Provided information:
=== Section Start ===

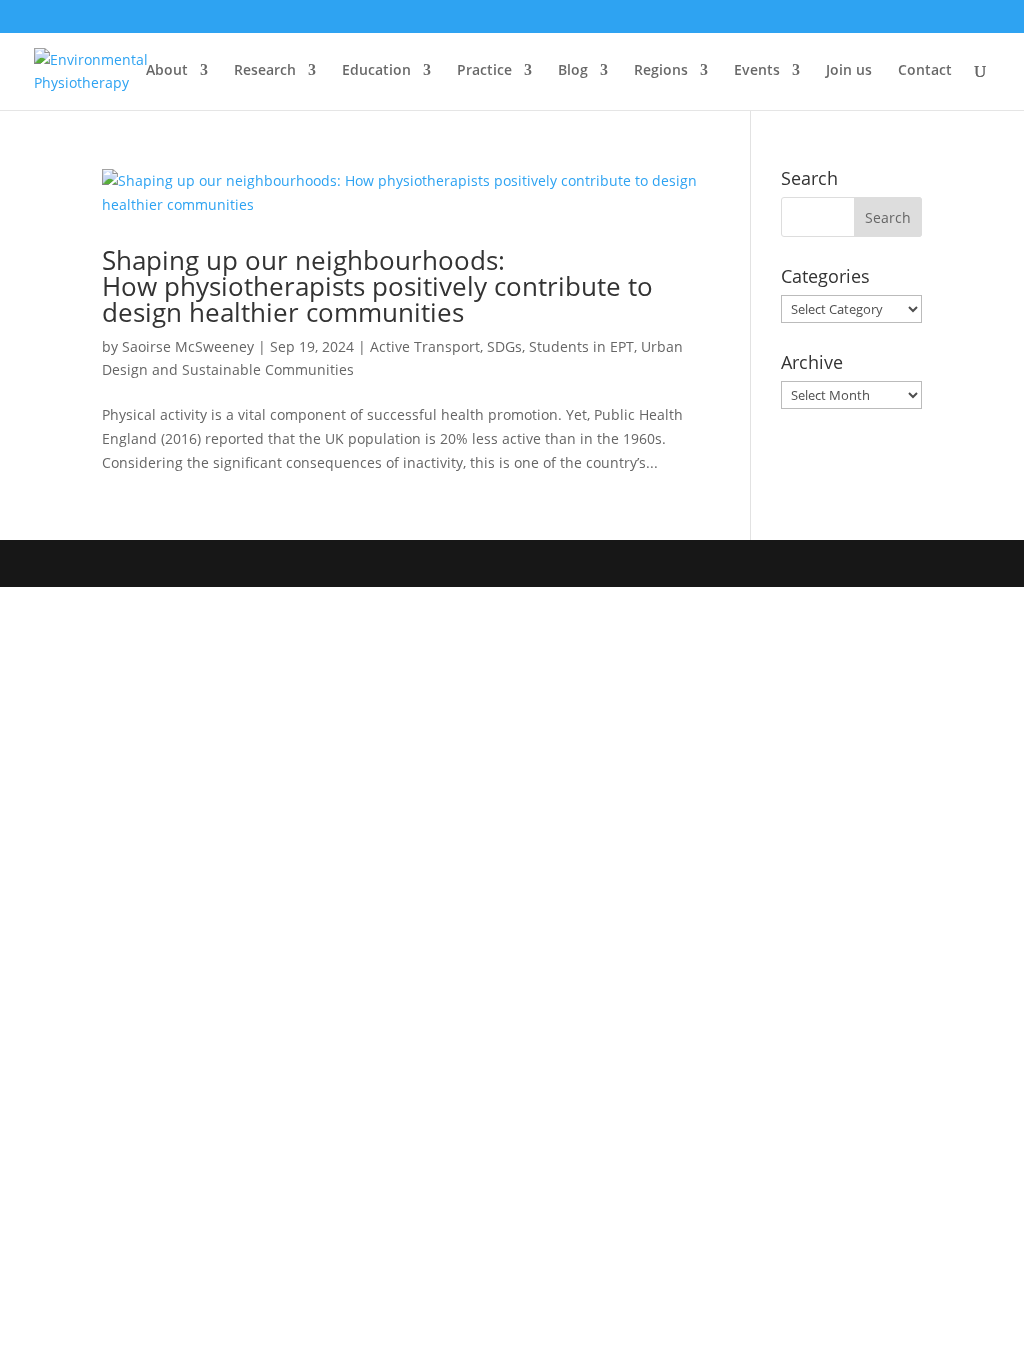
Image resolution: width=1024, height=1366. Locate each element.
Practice (484, 71)
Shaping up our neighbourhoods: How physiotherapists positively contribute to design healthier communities (377, 286)
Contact (925, 71)
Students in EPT (581, 346)
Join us (849, 71)
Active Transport (425, 346)
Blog (573, 71)
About (167, 71)
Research (265, 71)
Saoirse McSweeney (188, 346)
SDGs (504, 346)
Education (376, 71)
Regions (661, 71)
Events (757, 71)
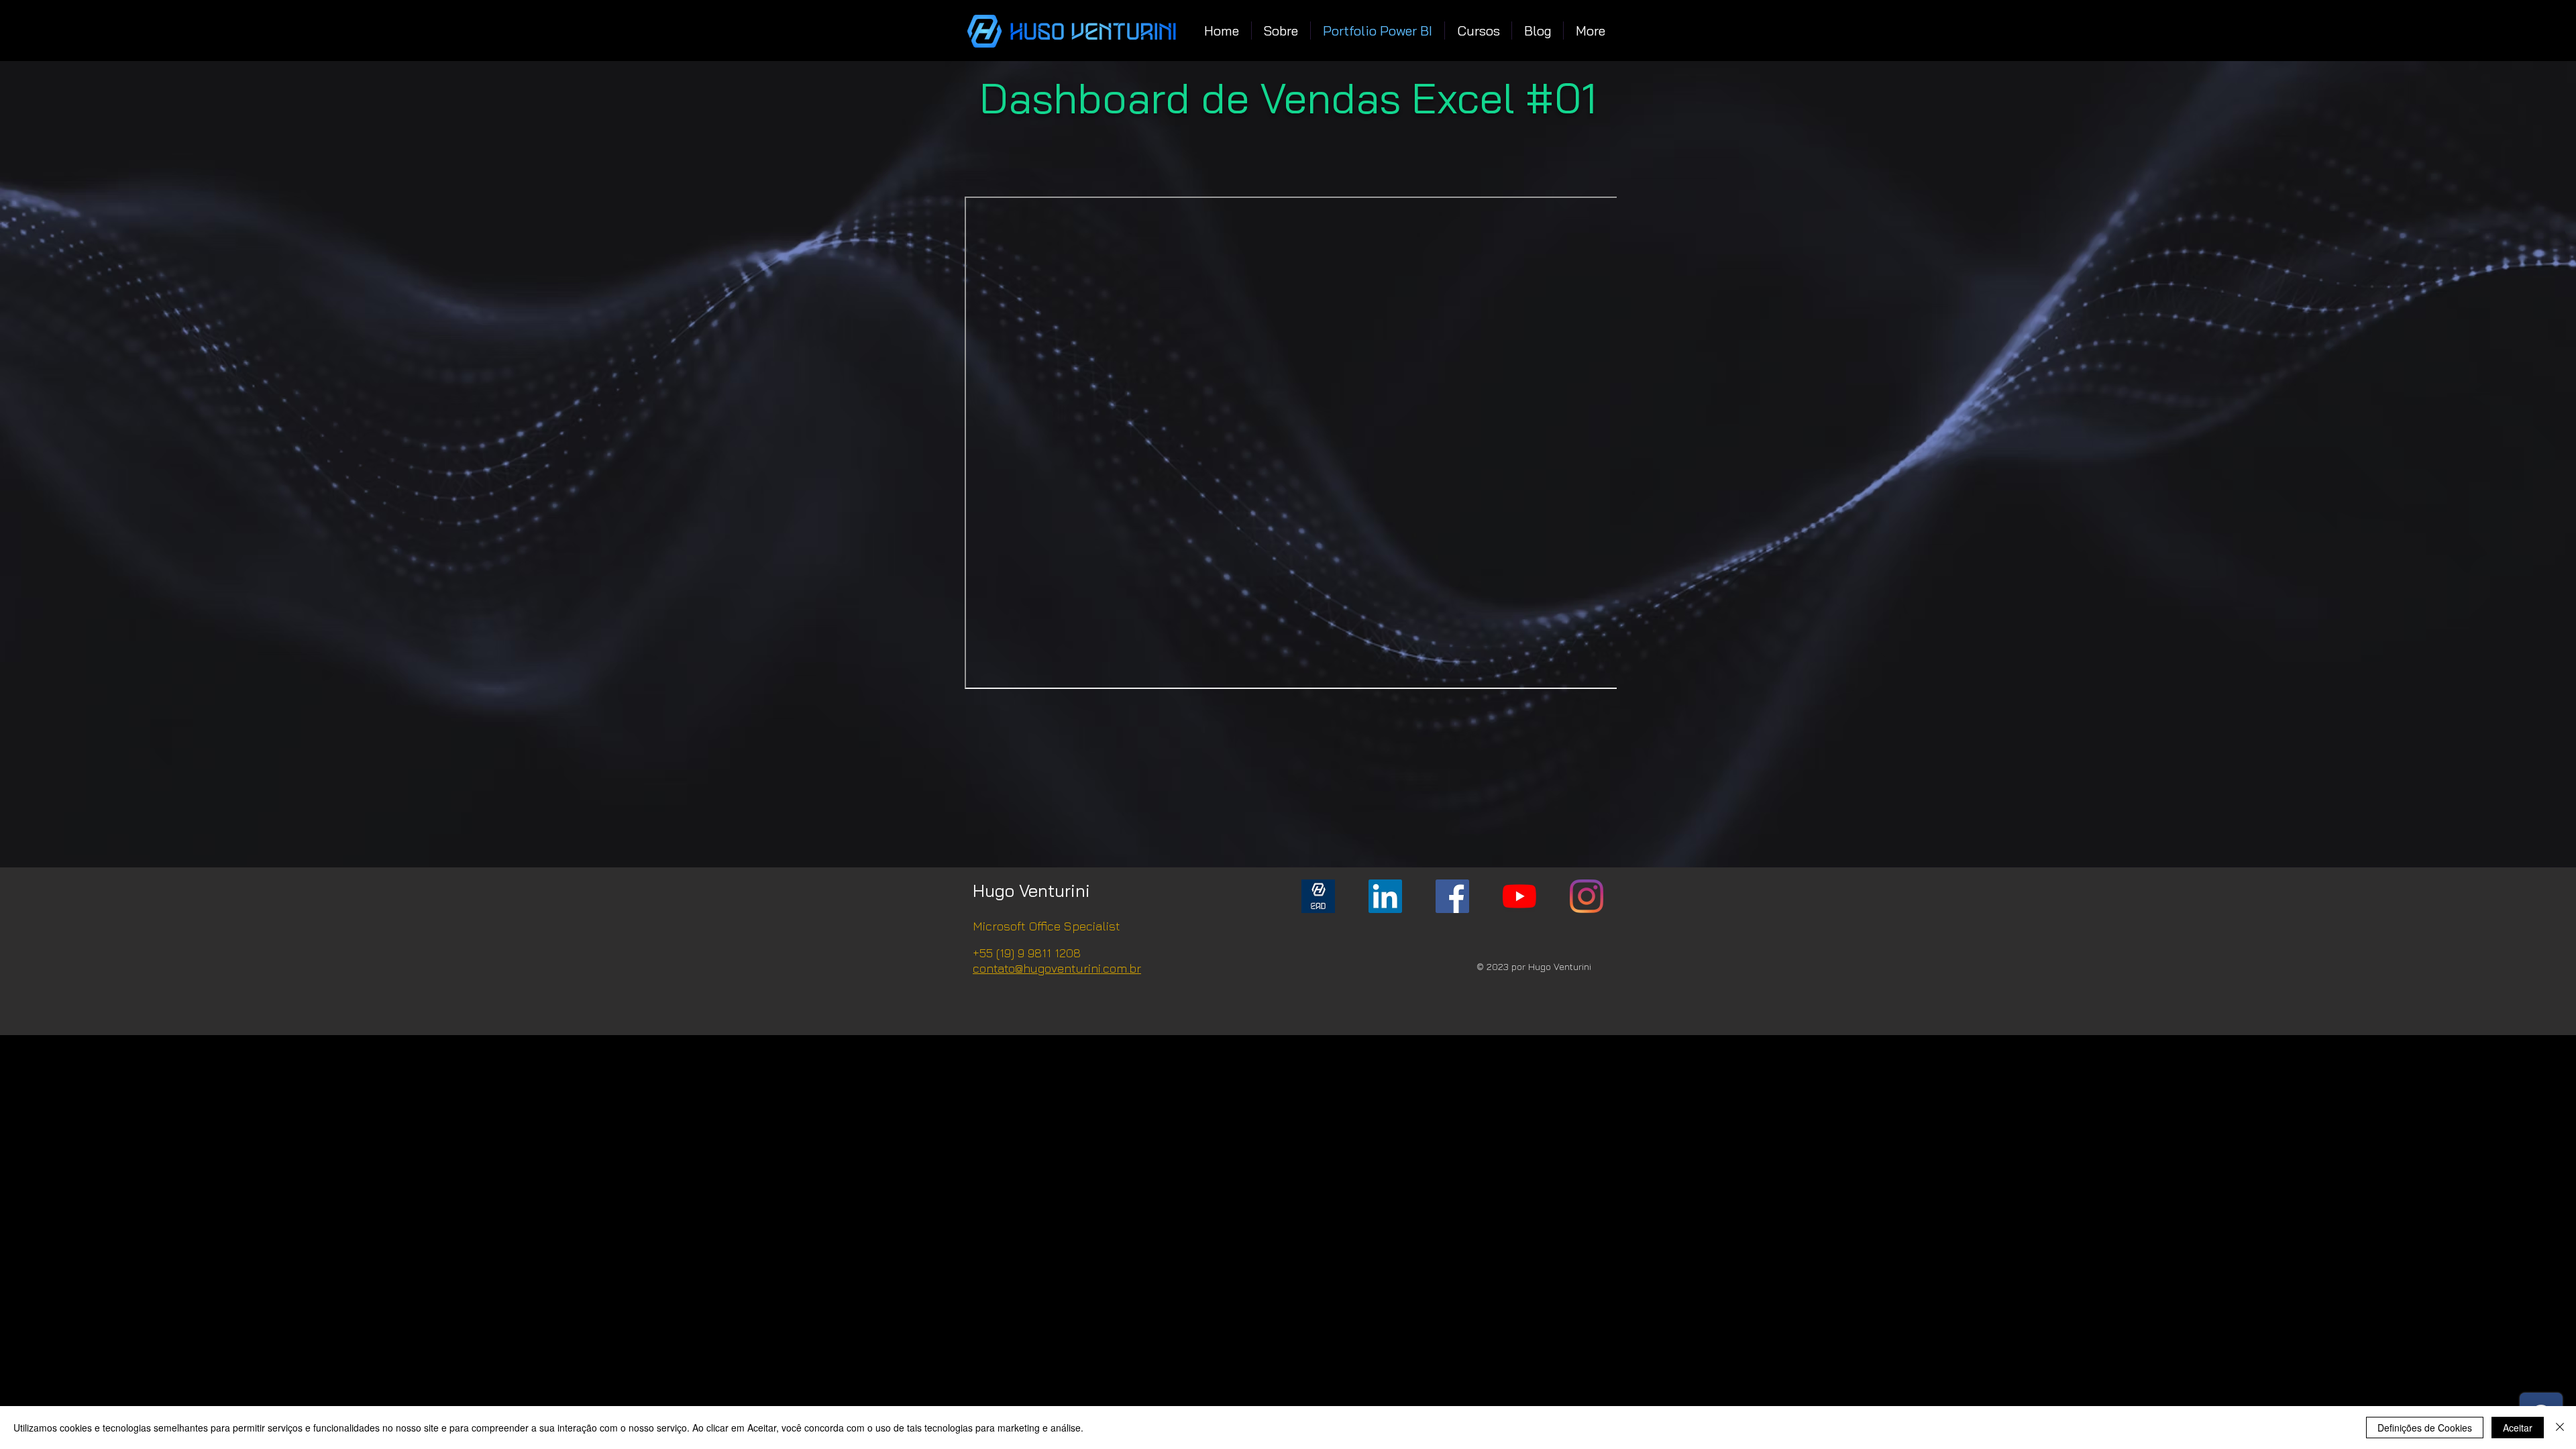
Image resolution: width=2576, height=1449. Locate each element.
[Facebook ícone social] (1452, 896)
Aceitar (2517, 1427)
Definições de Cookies (2424, 1427)
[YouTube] (1519, 896)
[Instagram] (1586, 896)
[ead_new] (1318, 896)
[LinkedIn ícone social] (1385, 896)
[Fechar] (2560, 1427)
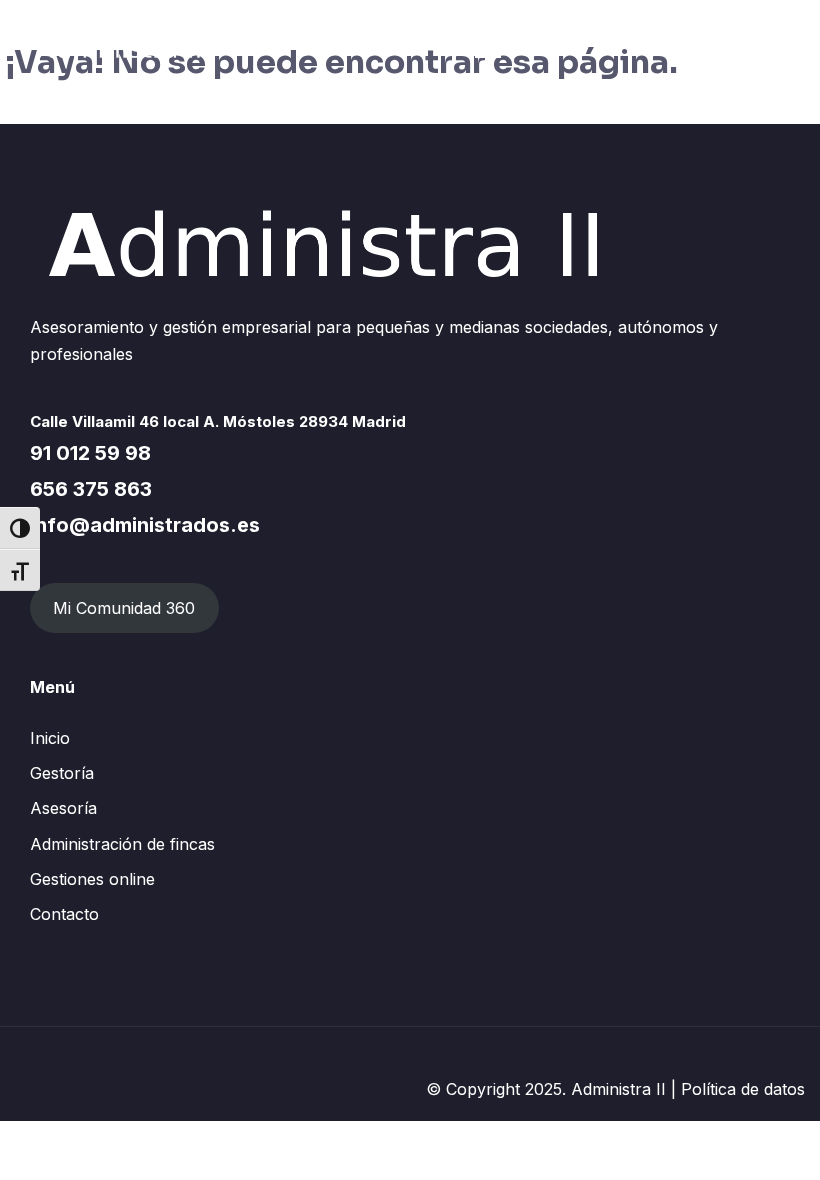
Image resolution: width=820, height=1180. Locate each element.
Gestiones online (92, 879)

=== Section End ===

Count each line above where the string "height" occurs. Give the number only.

3